TEMPO.CO, Jakarta - Ibu negara Amerika Serikat, Melania Trump, menyampaikan simpatinya kepada para korban pandemi virus Corona di tengah Konvensi Nasional Republikan, Selasa kemarin waktu setempat. Selain itu, juga menyinggung isu rasisme yang tengah menjadi sorotan di Amerika beberapa bulan terakhir.
"Saya ingin mengakui fakta yang ada bahwa hidup kita telah berubah drastis sejak Maret lalu," ujar Melania Trump, dikutip dari kantor berita Reuters, Selasa, 25 Agustus 2020.
"Simpati terdalam saya tujukan kepada semua yang telah kehilangan orang yang mereka sayangi. Saya juga berdoa untuk mereka yang sakit atau menderita...Saya ingin anda tahu: anda tidak sendiri," ujar Melania Trump menambahkan.
Dalam pidatonya, Melania Trump tidak lupa menyinggung kasus-kasus rasisme yang belum lama ini terjadi. Salah satunya adalah kasus George Floyd yang tewas setelah lehernya ditindih oleh Polisi Amerika. Hal itu, sebagaimana diketahui, memicu gerakan Black Lives Matter di Amerika dan upaya untuk mereformasi polisi.

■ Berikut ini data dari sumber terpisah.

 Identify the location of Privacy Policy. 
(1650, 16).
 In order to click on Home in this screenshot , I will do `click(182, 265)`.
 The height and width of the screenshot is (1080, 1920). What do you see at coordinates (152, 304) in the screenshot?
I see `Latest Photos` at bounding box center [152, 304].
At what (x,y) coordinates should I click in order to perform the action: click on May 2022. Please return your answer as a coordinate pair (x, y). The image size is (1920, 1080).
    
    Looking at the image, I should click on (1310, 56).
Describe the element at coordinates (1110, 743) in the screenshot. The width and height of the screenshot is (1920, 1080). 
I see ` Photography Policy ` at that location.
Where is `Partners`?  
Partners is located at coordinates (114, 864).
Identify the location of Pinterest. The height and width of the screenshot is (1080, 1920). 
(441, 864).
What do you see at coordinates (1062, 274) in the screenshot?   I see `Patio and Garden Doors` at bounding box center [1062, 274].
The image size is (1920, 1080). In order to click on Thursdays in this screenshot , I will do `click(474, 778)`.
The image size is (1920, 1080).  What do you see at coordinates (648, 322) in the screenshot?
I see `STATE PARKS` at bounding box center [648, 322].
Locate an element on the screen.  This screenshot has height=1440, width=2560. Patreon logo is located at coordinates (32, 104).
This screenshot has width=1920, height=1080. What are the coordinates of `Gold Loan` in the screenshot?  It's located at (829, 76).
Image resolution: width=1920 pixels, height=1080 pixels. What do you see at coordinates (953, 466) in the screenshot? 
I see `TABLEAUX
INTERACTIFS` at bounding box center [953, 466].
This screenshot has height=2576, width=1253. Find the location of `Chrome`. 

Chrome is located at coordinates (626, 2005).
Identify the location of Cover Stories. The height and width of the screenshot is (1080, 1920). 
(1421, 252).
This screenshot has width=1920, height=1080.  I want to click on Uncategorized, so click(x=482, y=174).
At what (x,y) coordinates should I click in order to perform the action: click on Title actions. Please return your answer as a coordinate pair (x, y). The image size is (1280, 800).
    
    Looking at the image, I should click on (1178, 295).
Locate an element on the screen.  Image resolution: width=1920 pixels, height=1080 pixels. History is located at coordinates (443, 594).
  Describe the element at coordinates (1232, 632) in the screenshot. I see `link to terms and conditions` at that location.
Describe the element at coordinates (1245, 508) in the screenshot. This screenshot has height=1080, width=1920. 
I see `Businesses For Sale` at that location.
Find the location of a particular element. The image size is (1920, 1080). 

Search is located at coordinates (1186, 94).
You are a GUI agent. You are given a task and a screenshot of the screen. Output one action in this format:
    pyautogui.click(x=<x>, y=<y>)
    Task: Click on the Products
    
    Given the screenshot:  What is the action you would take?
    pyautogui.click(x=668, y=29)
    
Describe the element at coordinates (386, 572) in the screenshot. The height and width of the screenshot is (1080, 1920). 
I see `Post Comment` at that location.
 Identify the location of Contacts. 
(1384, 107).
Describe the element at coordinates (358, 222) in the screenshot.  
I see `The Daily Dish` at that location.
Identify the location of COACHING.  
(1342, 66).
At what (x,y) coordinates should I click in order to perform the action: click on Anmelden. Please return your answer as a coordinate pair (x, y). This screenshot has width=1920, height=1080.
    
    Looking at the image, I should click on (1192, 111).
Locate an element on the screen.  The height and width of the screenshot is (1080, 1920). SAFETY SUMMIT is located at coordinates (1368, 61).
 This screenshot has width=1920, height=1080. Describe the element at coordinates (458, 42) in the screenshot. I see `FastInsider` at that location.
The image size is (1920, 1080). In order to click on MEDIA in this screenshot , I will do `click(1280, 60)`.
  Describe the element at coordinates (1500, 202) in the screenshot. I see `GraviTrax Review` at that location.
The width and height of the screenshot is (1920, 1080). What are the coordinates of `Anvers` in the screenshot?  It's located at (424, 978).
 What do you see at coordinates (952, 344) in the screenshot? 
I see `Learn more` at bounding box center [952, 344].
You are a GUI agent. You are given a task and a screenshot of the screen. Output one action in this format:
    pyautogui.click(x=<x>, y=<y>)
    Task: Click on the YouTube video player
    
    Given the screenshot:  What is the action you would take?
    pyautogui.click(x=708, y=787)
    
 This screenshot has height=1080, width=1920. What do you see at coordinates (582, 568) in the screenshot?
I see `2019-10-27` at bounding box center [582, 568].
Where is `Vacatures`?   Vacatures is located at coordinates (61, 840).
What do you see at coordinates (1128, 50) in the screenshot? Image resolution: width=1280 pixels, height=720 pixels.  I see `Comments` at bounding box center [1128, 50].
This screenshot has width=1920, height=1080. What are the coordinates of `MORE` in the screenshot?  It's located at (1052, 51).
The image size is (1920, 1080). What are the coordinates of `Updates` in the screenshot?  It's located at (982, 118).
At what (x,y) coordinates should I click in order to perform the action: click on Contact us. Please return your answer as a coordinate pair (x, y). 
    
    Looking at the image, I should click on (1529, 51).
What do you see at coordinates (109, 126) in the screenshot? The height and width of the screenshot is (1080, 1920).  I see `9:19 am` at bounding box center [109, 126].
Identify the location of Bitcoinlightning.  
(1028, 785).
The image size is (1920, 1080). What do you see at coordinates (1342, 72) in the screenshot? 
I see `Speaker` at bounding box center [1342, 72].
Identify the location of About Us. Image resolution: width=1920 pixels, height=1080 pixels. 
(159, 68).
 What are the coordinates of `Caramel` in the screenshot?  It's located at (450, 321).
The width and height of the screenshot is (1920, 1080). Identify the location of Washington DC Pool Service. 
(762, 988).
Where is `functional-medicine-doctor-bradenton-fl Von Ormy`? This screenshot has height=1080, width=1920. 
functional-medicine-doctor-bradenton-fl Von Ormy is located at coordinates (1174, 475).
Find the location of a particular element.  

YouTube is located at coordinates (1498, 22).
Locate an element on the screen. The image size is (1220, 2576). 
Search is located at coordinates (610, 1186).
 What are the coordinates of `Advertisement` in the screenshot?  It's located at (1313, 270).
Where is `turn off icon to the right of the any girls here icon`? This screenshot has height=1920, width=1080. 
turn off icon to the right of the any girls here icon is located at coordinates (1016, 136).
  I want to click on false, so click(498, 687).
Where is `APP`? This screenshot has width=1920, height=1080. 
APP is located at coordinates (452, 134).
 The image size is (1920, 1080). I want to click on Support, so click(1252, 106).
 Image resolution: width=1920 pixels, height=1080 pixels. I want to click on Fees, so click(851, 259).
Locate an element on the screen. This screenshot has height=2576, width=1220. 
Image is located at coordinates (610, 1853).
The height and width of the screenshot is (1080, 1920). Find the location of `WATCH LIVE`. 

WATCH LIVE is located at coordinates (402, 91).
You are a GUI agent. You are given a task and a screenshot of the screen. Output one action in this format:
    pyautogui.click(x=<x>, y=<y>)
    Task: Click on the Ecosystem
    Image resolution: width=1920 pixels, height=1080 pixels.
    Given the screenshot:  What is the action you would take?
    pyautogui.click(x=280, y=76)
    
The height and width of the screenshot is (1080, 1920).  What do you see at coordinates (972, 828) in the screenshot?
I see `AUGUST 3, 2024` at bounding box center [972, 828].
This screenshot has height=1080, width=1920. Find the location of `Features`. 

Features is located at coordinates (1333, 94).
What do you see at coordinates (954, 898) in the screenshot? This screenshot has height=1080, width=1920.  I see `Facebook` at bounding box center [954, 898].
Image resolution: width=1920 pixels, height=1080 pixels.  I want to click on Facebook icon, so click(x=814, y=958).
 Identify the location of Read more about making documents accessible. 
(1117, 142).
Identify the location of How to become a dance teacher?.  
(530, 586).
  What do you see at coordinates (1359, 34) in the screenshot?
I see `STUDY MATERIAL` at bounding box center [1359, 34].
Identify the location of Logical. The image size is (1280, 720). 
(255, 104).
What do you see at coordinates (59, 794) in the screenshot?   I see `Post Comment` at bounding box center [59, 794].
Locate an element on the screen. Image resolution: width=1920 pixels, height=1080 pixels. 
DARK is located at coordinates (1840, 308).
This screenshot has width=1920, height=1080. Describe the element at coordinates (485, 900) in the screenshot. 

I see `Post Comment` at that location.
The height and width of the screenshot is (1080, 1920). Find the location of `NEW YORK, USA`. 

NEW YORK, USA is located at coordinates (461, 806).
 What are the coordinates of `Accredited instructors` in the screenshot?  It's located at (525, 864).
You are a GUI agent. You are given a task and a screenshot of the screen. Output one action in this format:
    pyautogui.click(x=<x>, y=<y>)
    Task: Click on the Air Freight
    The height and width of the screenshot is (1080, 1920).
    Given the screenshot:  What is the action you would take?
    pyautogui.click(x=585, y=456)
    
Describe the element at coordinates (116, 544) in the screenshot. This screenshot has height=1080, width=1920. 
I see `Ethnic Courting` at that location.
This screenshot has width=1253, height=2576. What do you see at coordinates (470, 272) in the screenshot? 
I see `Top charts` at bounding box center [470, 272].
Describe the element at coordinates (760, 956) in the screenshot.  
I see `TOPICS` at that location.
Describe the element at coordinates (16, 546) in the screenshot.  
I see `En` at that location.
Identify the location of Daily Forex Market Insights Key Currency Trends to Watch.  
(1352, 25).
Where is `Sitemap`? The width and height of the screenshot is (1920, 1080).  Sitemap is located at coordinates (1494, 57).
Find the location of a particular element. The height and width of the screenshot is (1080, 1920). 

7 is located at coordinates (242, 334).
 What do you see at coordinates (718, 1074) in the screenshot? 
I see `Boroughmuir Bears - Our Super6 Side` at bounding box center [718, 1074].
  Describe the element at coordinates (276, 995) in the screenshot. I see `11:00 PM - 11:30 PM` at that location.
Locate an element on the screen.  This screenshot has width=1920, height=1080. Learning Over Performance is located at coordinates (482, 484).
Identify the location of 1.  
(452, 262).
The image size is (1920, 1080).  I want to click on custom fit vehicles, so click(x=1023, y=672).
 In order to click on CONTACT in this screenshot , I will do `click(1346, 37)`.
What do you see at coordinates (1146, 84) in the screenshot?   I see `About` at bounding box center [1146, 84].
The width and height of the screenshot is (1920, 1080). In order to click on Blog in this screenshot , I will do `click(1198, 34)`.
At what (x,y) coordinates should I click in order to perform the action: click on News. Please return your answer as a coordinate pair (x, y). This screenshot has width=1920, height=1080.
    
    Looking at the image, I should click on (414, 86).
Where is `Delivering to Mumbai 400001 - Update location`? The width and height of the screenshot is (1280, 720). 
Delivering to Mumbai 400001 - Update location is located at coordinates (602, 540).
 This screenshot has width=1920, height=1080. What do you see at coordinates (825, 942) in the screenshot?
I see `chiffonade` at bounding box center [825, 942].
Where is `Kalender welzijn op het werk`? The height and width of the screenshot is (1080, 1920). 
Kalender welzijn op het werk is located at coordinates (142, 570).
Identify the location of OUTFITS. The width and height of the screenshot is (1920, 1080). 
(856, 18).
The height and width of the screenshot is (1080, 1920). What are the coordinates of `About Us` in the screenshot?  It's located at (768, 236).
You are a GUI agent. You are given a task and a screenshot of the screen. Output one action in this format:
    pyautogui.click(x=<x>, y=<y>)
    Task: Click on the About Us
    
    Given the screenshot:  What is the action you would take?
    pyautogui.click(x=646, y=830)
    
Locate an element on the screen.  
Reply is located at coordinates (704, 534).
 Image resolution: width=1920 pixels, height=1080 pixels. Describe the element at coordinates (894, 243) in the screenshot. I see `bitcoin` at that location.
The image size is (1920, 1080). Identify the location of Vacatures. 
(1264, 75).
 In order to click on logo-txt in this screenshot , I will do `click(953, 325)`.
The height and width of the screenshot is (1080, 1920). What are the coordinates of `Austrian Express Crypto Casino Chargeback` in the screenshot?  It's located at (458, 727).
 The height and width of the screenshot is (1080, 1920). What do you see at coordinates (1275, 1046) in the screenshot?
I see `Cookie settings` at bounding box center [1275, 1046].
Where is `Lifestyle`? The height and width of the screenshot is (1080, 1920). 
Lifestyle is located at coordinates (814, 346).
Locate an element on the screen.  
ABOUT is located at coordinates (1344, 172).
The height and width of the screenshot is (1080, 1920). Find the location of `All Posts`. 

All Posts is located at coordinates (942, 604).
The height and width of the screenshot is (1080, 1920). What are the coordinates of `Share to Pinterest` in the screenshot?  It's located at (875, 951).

Melania tak lupa menyinggung kasus penembakan Jacob Blake yang terjadi Ahad kemarin. Jacob Blake adalah warga Kenosha, Wisconsin yang ditembak Polisi Amerika tujuh kali usai berdebat. Meski nyawa Jacob Blake terselamatkan, ia terancam lumpuh total selamanya karena salah satu peluru menyasar ke syaraf tulang belakang.
Walau mengecam kasus-kasus rasisme dan kekerasan terhadap warga, Melania Trump meminta warga untuk tidak meresponnya dengan kekerasan juga. Ia mengatakan, kekerasan dan penjarahan atas nama keadilan tidak akan menyelesaikan masalah yang ada.
“Saya mendorong orang-orang untuk berkumpul bersama secara sipil sehingga kita dapat bekerja dan memenuhi standar cita-cita Amerika kita,” kata Melania Trump.
Isu yang dibawa oleh Melania Trump tersebut tak ayal membuat hari kedua Konvensi Nasioanl Republikan terasa berbeda. Di hari pertama, konvensi tersebut tidak menyebar pesan harapan, tetapi rasa takut atas apa yang akan terjadi jika Joe Biden menjadi Presiden Amerika.
Kehadiran Melania Trump dengan pidatonya yang lebih sensitif sepertinya menjadi strategi Republikan untuk mempengaruhi blok suara kritis menjelang Pilpres Amerika. Sebagaimana diketahui, Donald Trump, untuk saat ini, masih kuat di suara konservatif saja.